Un quadro più confortante emerge dall’utilizzo del Fse da parte dei medici di famiglia e pediatri di libera scelta: il 94% di loro ha effettuato almeno un accesso nel trimestre giugno-agosto 2024. Basilicata, Emilia-Romagna, Lazio, Molise, Piemonte e altre cinque Regioni raggiungono il 100%, mentre la Lombardia è fanalino di coda con l’81%. Questa alta partecipazione è incoraggiante, poiché i medici di medicina generale rappresentano uno snodo cruciale per l’integrazione del FSE nel percorso di cura dei pazienti. Diverso è il caso dei medici specialisti: solo il 76% risulta abilitato alla consultazione, con differenze regionali marcate. Lombardia, Piemonte e Molise raggiungono il 100%, ma in Umbria e Marche la percentuale crolla rispettivamente all’1% e al 2%, e la Liguria si ferma addirittura allo 0%.

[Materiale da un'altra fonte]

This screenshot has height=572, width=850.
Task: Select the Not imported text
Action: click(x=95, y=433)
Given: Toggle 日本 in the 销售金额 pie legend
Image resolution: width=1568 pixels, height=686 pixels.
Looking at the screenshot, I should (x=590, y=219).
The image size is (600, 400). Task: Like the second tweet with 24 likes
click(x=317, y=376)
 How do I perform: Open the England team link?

Una prospettiva interessante per le farmacie riguarda l’imminente dematerializzazione della ricetta bianca, prevista per il 2025. Grazie a questa innovazione, le prescrizioni non a carico del SSN saranno integrate nel Fse, semplificando la gestione dei farmaci e aumentando l’efficienza del sistema. Come sottolinea Cartabellotta, «la ricetta bianca dematerializzata rappresenta un significativo passo avanti verso una sanità sempre più digitale e integrata». Questo cambiamento dovrebbe consentire alle farmacie di rafforzare il proprio ruolo nella gestione digitale delle prescrizioni, ma richiederà un adeguamento tecnologico e formativo, sia per gli operatori sia per i cittadini.

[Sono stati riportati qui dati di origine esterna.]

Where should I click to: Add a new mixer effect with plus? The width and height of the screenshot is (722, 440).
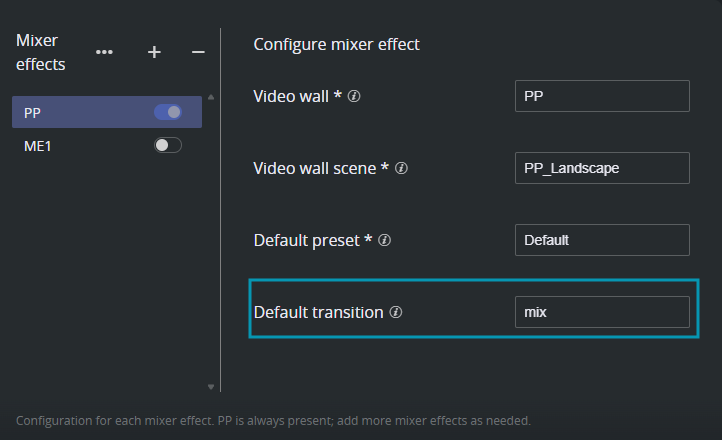154,52
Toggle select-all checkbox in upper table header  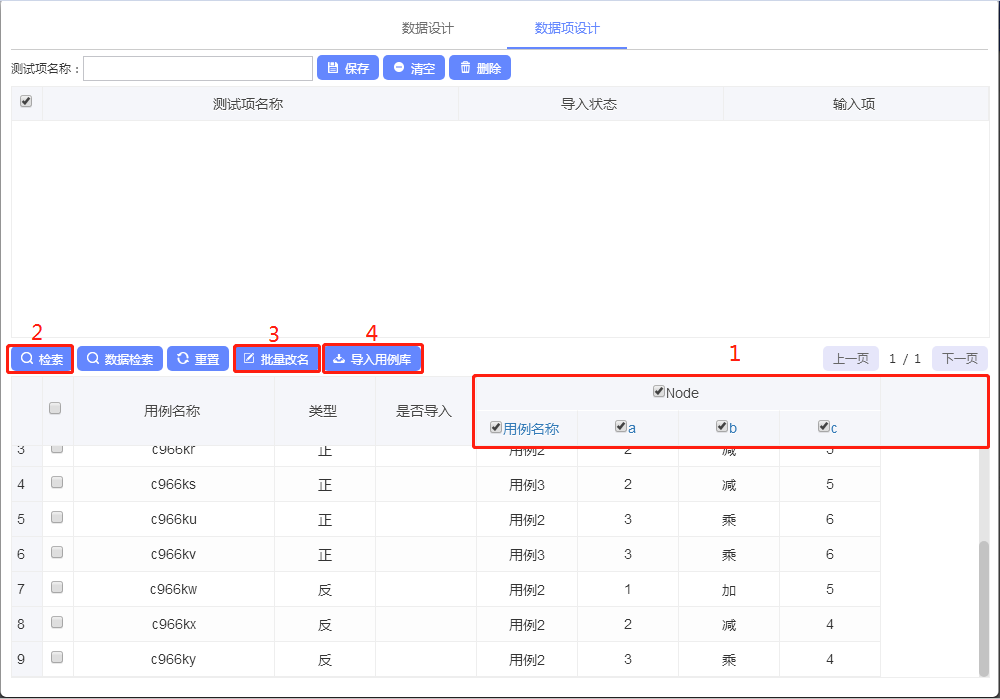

Per ridurre le diseguaglianze e garantire un accesso uniforme al Fse su tutto il territorio, la Fondazione Gimbe sollecita un nuovo patto nazionale per la sanità digitale, che coinvolga Governo e Regioni. È essenziale investire in infrastrutture, formazione e sensibilizzazione, per superare le barriere tecnologiche e culturali che ancora ostacolano l’adozione del Fse. Come ha concluso Cartabellotta, «senza un piano di integrazione nazionale rischiamo di generare nuove diseguaglianze in un sistema sanitario che già viaggia a velocità diverse».